ミニ演習:
以下のエントリをすべて、一字一句変えずに書き写してもらえますか？
= = = =
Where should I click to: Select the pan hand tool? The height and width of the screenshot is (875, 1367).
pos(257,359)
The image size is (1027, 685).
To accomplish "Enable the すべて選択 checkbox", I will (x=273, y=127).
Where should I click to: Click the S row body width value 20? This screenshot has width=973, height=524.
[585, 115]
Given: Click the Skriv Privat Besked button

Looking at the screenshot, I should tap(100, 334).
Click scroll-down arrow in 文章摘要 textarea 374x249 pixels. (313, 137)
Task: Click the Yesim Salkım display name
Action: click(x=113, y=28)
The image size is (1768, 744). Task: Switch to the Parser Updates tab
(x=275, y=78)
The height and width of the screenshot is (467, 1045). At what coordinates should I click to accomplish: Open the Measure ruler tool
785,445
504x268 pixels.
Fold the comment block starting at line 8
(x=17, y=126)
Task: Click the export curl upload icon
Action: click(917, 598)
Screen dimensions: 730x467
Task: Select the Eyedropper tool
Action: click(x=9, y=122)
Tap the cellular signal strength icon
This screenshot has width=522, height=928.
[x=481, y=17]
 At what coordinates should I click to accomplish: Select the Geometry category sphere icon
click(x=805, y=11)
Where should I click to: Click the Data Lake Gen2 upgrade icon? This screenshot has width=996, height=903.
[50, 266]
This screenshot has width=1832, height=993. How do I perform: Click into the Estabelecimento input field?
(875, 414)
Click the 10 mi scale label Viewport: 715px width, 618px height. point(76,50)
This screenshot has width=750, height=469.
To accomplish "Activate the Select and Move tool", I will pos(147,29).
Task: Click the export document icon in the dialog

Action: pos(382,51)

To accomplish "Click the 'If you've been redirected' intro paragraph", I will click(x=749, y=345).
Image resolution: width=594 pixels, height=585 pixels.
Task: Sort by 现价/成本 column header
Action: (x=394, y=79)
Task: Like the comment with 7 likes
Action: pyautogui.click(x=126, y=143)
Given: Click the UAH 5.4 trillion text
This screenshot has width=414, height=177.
= = = =
模範解答:
Where should I click to: Select the pan hand tool? The height and width of the screenshot is (875, 1367).
pos(257,359)
The image size is (1027, 685).
To accomplish "Enable the すべて選択 checkbox", I will (x=273, y=127).
Where should I click to: Click the S row body width value 20? This screenshot has width=973, height=524.
[585, 115]
Given: Click the Skriv Privat Besked button

Looking at the screenshot, I should tap(100, 334).
Click scroll-down arrow in 文章摘要 textarea 374x249 pixels. (313, 137)
Task: Click the Yesim Salkım display name
Action: click(x=113, y=28)
The image size is (1768, 744). Task: Switch to the Parser Updates tab
(x=275, y=78)
The height and width of the screenshot is (467, 1045). At what coordinates should I click to accomplish: Open the Measure ruler tool
785,445
504x268 pixels.
Fold the comment block starting at line 8
(x=17, y=126)
Task: Click the export curl upload icon
Action: click(917, 598)
Screen dimensions: 730x467
Task: Select the Eyedropper tool
Action: click(x=9, y=122)
Tap the cellular signal strength icon
This screenshot has width=522, height=928.
[x=481, y=17]
 At what coordinates should I click to accomplish: Select the Geometry category sphere icon
click(x=805, y=11)
Where should I click to: Click the Data Lake Gen2 upgrade icon? This screenshot has width=996, height=903.
[50, 266]
This screenshot has width=1832, height=993. How do I perform: Click into the Estabelecimento input field?
(875, 414)
Click the 10 mi scale label Viewport: 715px width, 618px height. point(76,50)
This screenshot has width=750, height=469.
To accomplish "Activate the Select and Move tool", I will pos(147,29).
Task: Click the export document icon in the dialog

Action: pos(382,51)

To accomplish "Click the 'If you've been redirected' intro paragraph", I will click(x=749, y=345).
Image resolution: width=594 pixels, height=585 pixels.
Task: Sort by 现价/成本 column header
Action: (x=394, y=79)
Task: Like the comment with 7 likes
Action: pyautogui.click(x=126, y=143)
Given: Click the UAH 5.4 trillion text
This screenshot has width=414, height=177.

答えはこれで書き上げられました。